Scott's Weblog The weblog of an IT pro focusing on cloud computing, Kubernetes, Linux, containers, and networking

I Love It, But It's Not Available

A friend of mine at Network Appliance was one of the presenters last year at VMworld 2007 for the now-famous presentation that showed a solution from Network Appliance where 100 VMs are created in just a couple of minutes. It’s great technology that is extremely useful in exactly those kinds of situations. I love it.

The video is so popular that it’s even been posted to YouTube. (By the way, did you know I’m on YouTube? My kids think that’s the greatest thing in the world, but I’m not so convinced.)

And, according to Manlio, it appears that they are showing off this kind of thing again at VMworld Europe 2008.

But it’s technology that’s not available yet.

Yep, that’s right. It’s not available yet. It’s based on new functionality, related to their existing FlexClone functionality (which I’ve blogged about before), that is due to be released very soon. Combine this new functionality with NFS on a NetApp storage system and you’ll be able to do exactly what NetApp is demonstrating. But not today…not until these new features are made available to the public.

That bothers me. I suppose it shouldn’t; I mean, you’ve got all sorts of vendors talking about their products and what their products can do when those products aren’t yet available. Microsoft Hyper-V is one example—it’s not available yet, won’t be until later this year, and yet Microsoft is showing it off. VMware is doing the same thing with the Continuous HA stuff they demo’ed at VMworld 2007. Likewise, VMware’s done the same thing this year with offline VDI and scalable virtual image technology.

So, if you’re thinking about a huge VDI deployment and planning on putting that on NetApp storage, that’s fine because there are plenty of other reasons to use Network Appliance—deduplication, anyone? But don’t plan on being able to take advantage of some of this highly touted functionality until it is publicly released.

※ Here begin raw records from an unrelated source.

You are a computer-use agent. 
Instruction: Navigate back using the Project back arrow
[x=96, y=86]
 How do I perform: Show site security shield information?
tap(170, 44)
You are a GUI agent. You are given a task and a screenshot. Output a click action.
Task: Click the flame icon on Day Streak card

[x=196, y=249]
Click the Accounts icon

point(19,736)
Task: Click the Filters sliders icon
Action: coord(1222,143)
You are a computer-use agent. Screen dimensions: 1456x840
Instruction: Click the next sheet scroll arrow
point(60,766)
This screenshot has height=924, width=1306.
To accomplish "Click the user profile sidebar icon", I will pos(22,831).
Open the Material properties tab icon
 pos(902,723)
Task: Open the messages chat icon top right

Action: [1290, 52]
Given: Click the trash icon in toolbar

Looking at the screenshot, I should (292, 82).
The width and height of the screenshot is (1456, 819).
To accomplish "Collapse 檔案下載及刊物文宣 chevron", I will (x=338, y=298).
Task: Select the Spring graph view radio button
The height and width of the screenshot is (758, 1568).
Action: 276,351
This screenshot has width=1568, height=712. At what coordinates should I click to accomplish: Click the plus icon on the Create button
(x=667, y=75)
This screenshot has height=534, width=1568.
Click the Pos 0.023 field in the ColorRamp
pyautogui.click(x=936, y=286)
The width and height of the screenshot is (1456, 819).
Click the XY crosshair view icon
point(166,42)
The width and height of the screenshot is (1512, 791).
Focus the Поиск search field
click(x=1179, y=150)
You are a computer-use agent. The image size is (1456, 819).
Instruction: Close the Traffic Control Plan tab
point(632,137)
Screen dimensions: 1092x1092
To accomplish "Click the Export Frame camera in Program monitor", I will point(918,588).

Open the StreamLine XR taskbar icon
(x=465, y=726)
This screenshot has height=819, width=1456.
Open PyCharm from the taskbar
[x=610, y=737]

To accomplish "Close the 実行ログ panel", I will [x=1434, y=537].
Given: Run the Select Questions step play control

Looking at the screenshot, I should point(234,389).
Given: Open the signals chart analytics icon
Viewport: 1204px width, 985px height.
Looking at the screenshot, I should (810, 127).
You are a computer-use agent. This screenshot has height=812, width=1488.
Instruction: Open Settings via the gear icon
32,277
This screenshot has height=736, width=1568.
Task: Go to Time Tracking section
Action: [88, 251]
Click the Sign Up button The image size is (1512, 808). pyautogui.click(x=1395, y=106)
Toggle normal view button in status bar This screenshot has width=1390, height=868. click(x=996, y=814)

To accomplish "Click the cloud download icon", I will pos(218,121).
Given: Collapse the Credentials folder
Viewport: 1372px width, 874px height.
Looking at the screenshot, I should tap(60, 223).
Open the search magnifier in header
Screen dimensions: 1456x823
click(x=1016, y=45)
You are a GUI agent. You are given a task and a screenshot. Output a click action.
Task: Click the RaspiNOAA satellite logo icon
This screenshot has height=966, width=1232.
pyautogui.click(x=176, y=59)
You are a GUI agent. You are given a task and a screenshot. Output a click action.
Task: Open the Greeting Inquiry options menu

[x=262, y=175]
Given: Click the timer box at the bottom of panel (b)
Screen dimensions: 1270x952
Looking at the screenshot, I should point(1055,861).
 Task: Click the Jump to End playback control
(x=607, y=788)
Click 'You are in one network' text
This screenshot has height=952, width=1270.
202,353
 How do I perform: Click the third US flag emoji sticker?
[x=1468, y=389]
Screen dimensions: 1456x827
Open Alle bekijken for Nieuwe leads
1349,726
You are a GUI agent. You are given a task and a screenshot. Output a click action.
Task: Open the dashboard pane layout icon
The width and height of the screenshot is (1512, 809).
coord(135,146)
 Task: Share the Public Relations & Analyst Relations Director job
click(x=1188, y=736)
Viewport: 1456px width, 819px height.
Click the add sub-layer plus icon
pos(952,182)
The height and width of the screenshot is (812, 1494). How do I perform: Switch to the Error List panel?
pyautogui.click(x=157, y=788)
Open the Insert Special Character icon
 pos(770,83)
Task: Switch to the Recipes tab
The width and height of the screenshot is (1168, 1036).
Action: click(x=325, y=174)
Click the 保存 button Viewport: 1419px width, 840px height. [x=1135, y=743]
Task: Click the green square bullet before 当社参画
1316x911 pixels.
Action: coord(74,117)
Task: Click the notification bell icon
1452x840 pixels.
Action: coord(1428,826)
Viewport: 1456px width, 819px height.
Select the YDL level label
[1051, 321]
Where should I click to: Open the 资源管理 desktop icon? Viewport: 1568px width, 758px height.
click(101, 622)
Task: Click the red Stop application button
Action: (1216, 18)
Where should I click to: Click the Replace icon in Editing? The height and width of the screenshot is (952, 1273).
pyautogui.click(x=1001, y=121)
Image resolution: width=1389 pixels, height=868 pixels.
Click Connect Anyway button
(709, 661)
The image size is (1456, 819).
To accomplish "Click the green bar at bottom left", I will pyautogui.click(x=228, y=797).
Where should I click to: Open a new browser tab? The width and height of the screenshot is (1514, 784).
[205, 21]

UPDATE: Another colleague of mine at NetApp wrote me to clarify that the file-level cloning functionality demonstrated in the video is not, technically speaking, related to FlexClone functionality since FlexClone operates on a per-volume basis. I might argue that they both appear to exploit the same underlying functionality in WAFL, but I don’t know that for certain and at that point we’re splitting hairs anyway.